»»

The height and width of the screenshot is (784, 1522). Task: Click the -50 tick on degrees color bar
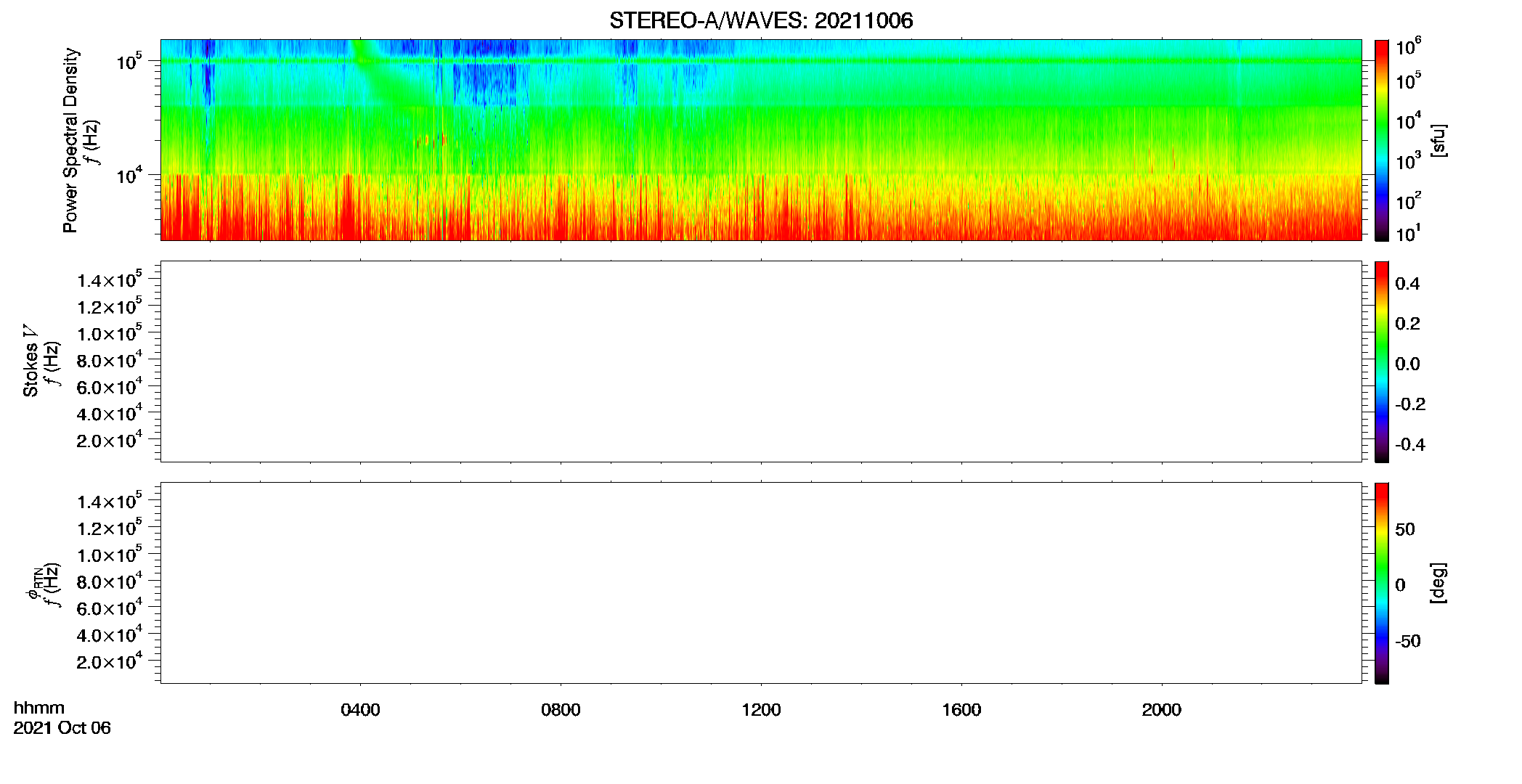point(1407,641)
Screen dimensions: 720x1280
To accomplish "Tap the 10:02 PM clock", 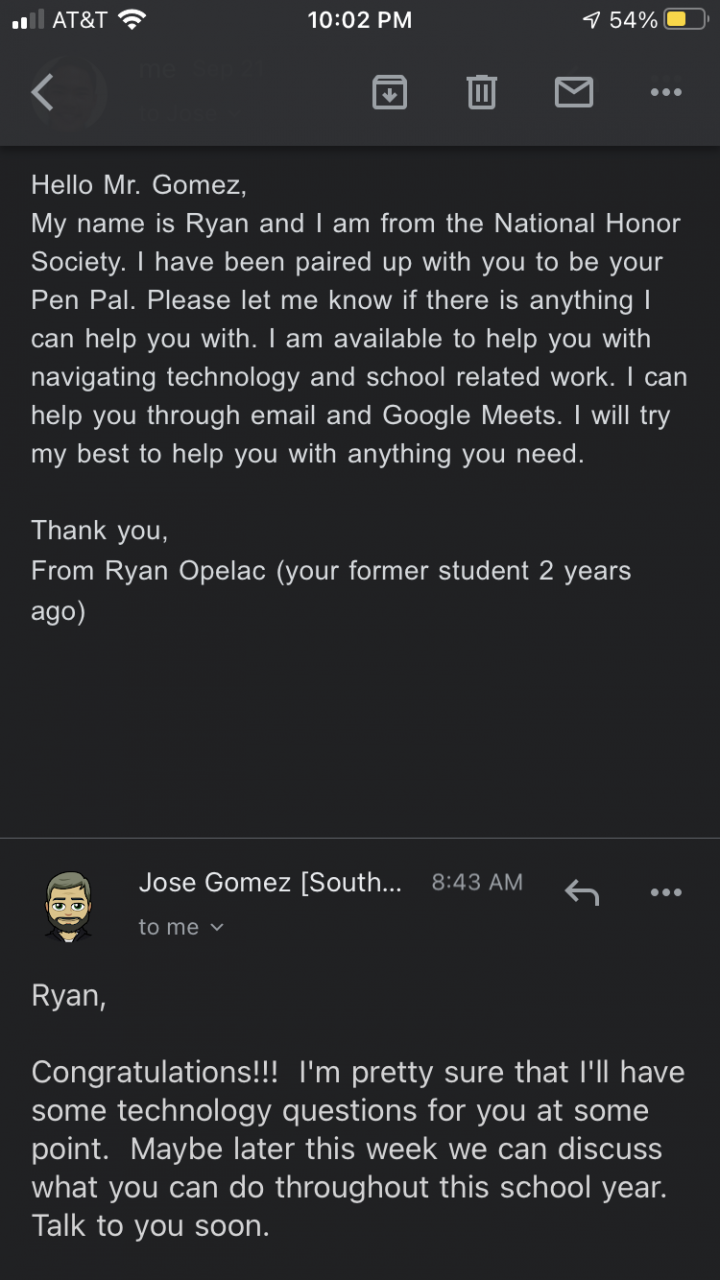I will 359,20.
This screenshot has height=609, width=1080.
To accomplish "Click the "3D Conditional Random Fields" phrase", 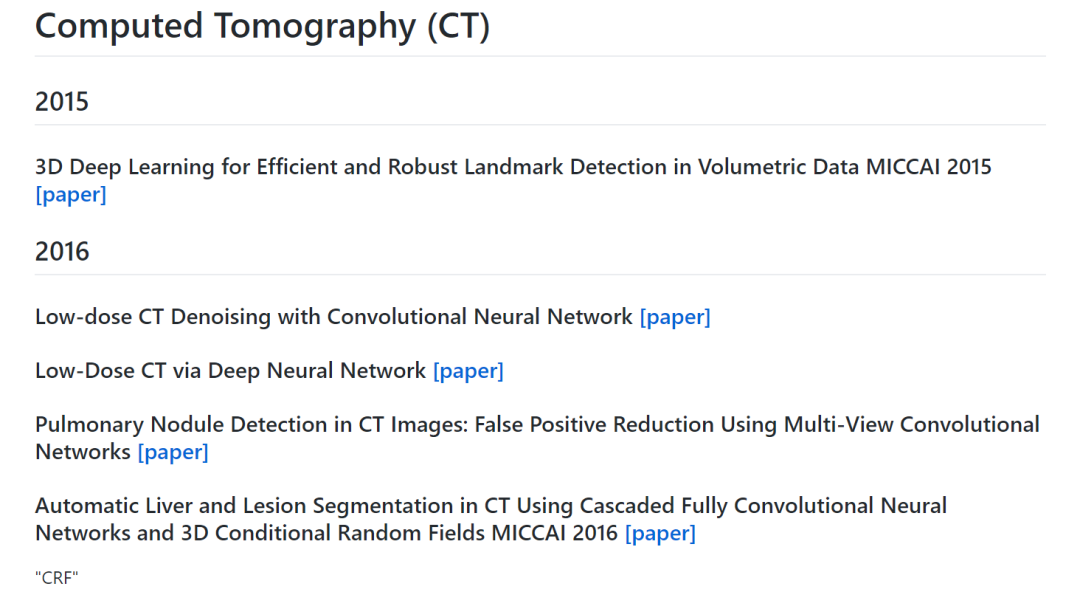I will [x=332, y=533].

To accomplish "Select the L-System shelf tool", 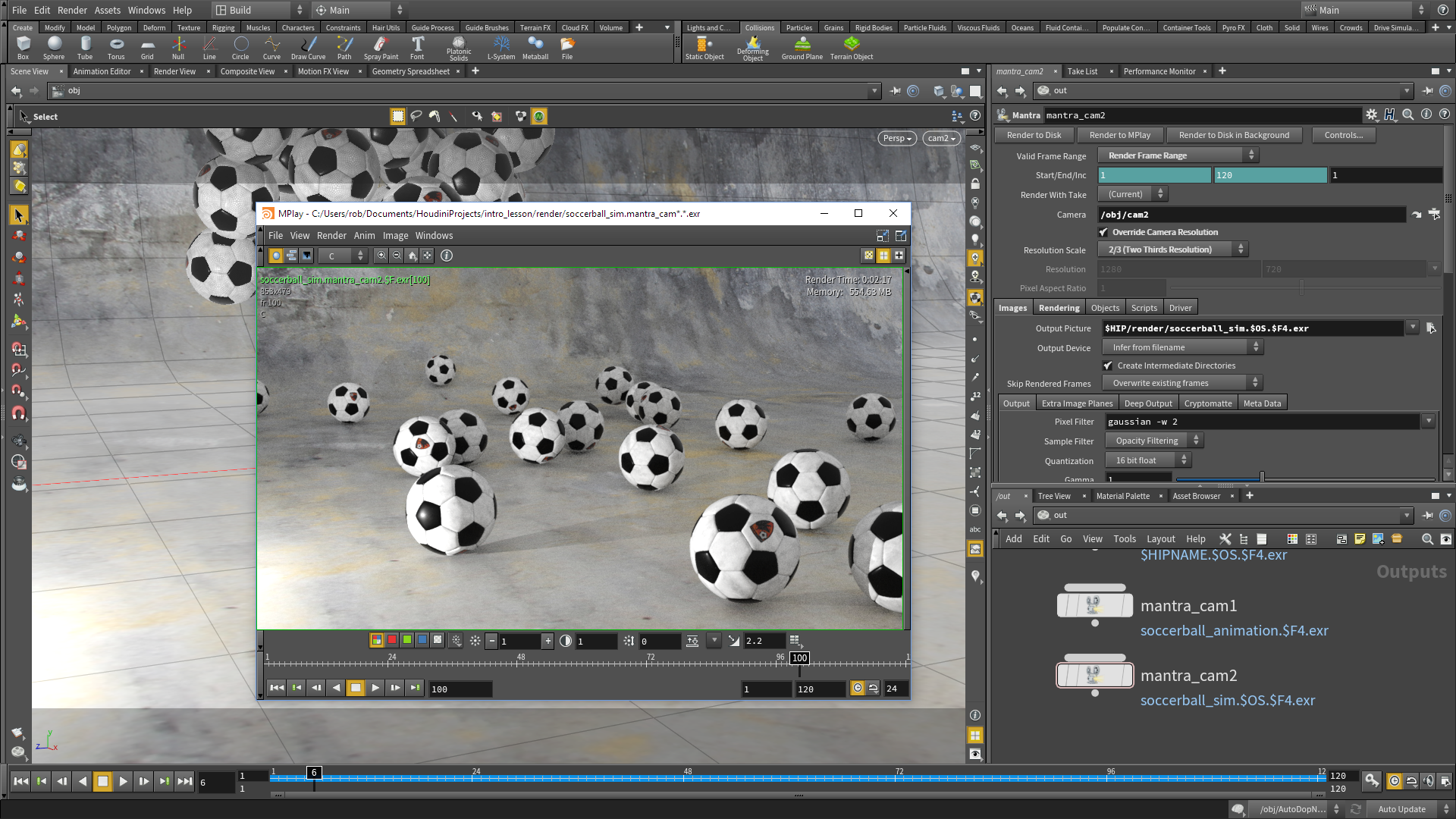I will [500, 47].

««
»»

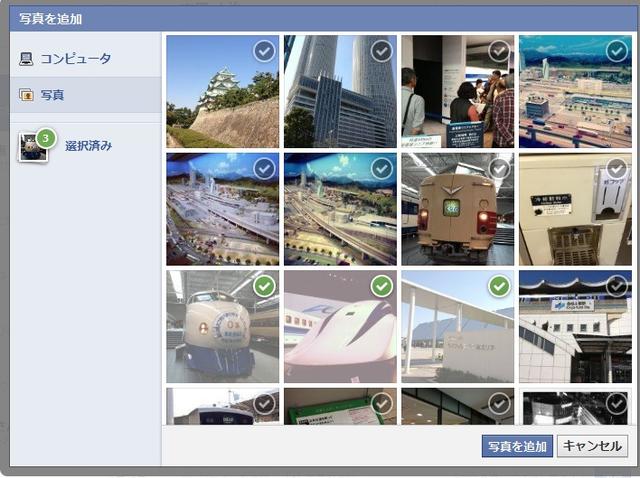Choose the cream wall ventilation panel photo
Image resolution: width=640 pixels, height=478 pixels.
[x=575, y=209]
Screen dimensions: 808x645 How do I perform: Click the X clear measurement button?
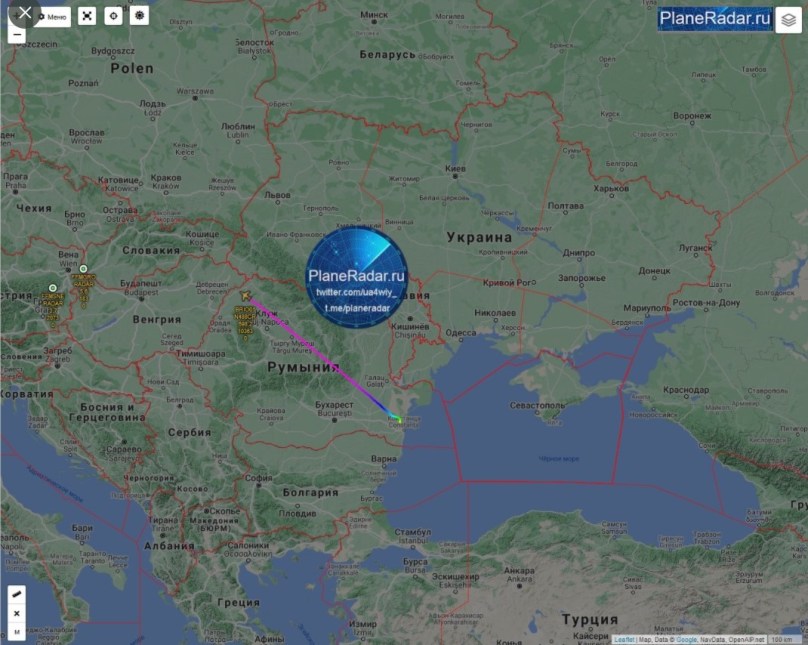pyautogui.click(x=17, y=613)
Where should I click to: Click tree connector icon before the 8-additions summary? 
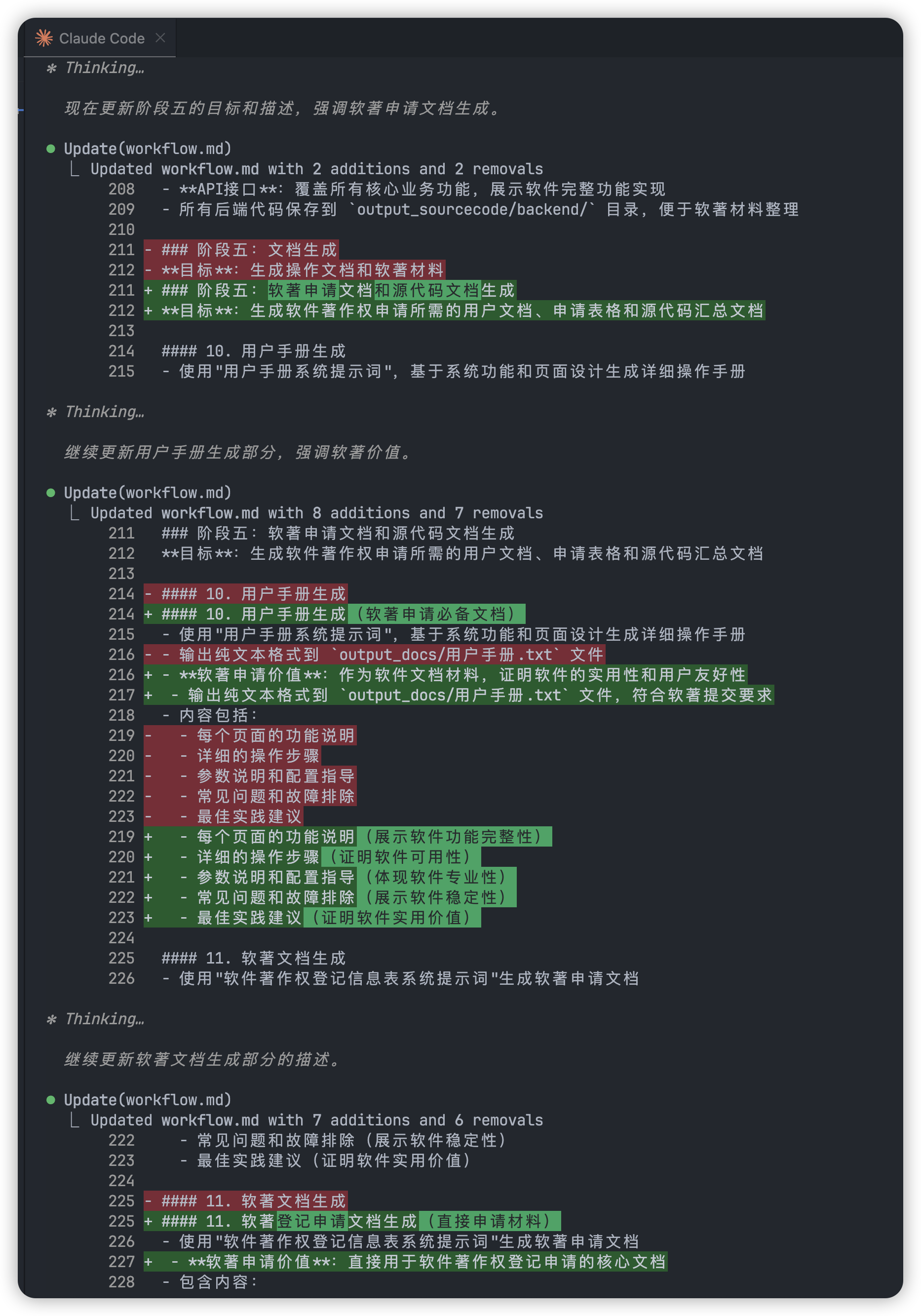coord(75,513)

««

Compito richiesto: Sostituisca "Screen dimensions" con "Screen size" nelle righe che vanno da quella contenente "Choose the cream wall ventilation panel photo" a quella contenente "coord(75,513)", entrambe incluse. Riporti tali righe senza altre modifiche e senza le immagini.

Risposta scritta:
Choose the cream wall ventilation panel photo
Image resolution: width=640 pixels, height=478 pixels.
[x=575, y=209]
Screen size: 808x645 How do I perform: Click the X clear measurement button?
pyautogui.click(x=17, y=613)
Where should I click to: Click tree connector icon before the 8-additions summary? 
coord(75,513)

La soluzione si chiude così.